Pearl culturing requires the following criteria to be fulfilled to obtain a good yield and quality.

  1. Pearl Farm: Factors to be considered are:
    • Temperature of the water should be fairly constant, with little fluctuations.
    • The salinity and the mineral salts must be considered.
    • The type of sea-bed, whether rocky or sandy, and its accessibility.
    • The presence of mild currents is important as they provide the food and oxygen to the oysters.

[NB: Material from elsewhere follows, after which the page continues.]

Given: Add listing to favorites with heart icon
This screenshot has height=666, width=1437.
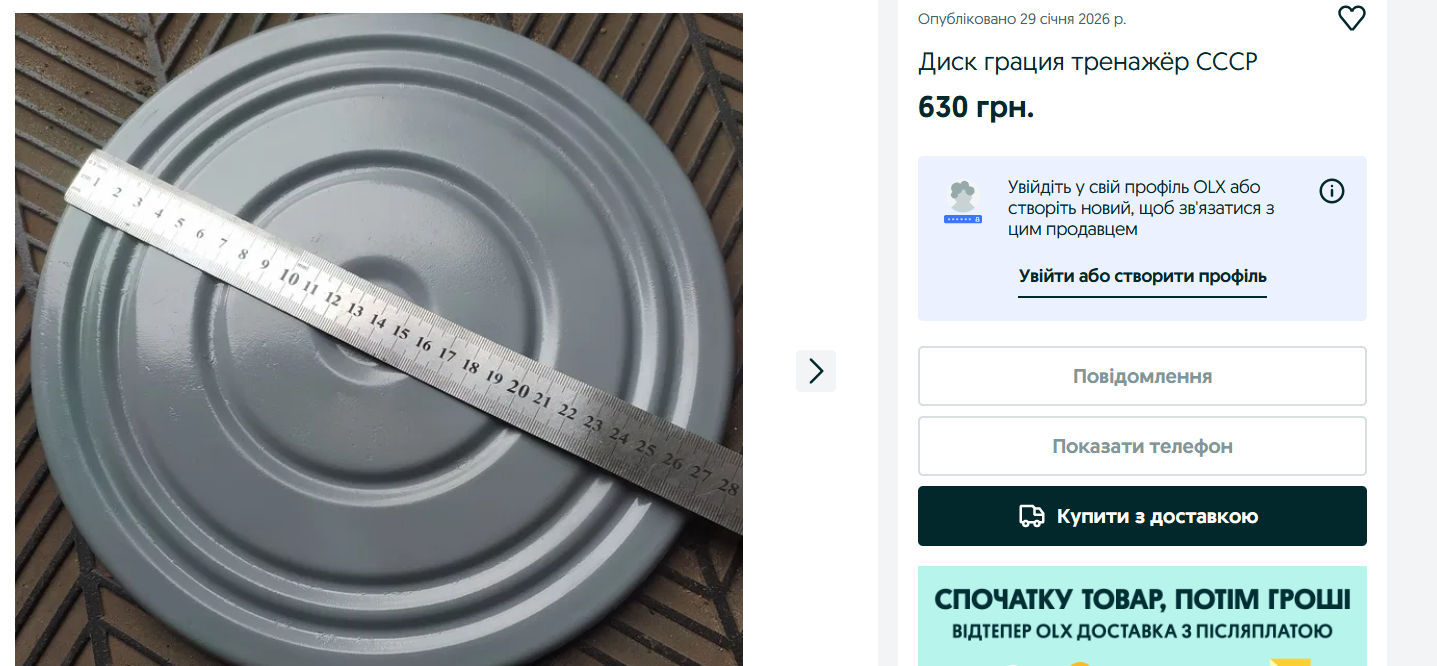Looking at the screenshot, I should 1351,18.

    • The farming region should be protected from natural climatic hazards.
  2. Oyster preparation and requirements:
    • The oysters are starved for several days to ensure that they can be opened much more easily, their gonads emptied and that the risk of rejection of the nucleus is reduced.
    • Cores which are used as the nucleus are made from the shells of freshwater mussels (mainly those from the Mississippi). Their specific gravity is similar to that of a pearl and they have a neutral white colour. The shell is cut into thin sheets, then cubes, which are rounded in a tumbler. Diameters can vary as per the demand.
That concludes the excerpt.